Re:Ecological Functionalism (was Different patriarchy Model)

Daniel Rosenblatt (
7 Dec 1994 11:54:39 GMT

Gerold Firl ( wrote:

: As human groups begin to compete with one another for resources, a
: situation will be reached where the costs of waging "war" (meaning violent
: attacks against other groups) will be more than compensated by the benefits
: in terms of both short-term and long-term gains. The former consists of
: booty and the spoils of war, with perhaps an additional benefit due to the
: elimination of population surplus. The long-term benefits are due to an
: expansion in lebensraum *and* a temporary respite for the ecology, as
: Harris so eloquently shows for the Maring of new guineau. The Maring have a
: unique form of ritualised warfare centered around a highly developed
: spiritual relationship with the pig which results in an approximately 10-12
: year period between wars. Harris argues (convincingly, as far as I'm
: concerned) that the stability of this system is due to a resonance between
: this cycle and the fallow time required for slash-and-burn jungle clearings
: to avoid long-term deforestation. When the inhabitants of a particular
: village site have begun to exhaust the soil, their pig-rearing capability
: begins to drop. This makes it difficult to recruit allies for war against
: neighboring groups, since allies are recruited at the great pig-feasts held
: on these 10-12 years periods, and people who have not produced the
: customary surfeit of pigs are considered poor allies. Thus, they tend to
: fare poorly in "war" (generally a low-casualty affair, desultory by
: civilised standards), and thus must abandon their primary habitation sites.

▸ DATASET CONTENT
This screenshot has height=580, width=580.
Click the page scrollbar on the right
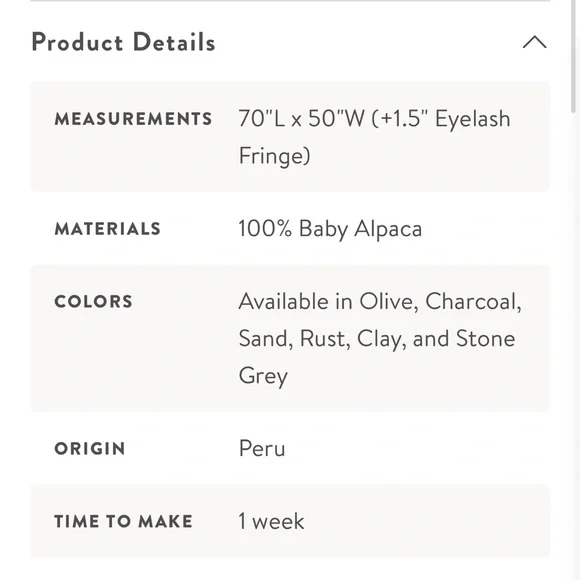click(x=574, y=55)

▸ GIVEN PROBLEM
Which people does the post on ecological functionalism name? The lines after the post come from a separate source.

▸ SOLUTION BELOW
Daniel Rosenblatt, Gerold Firl, and Harris.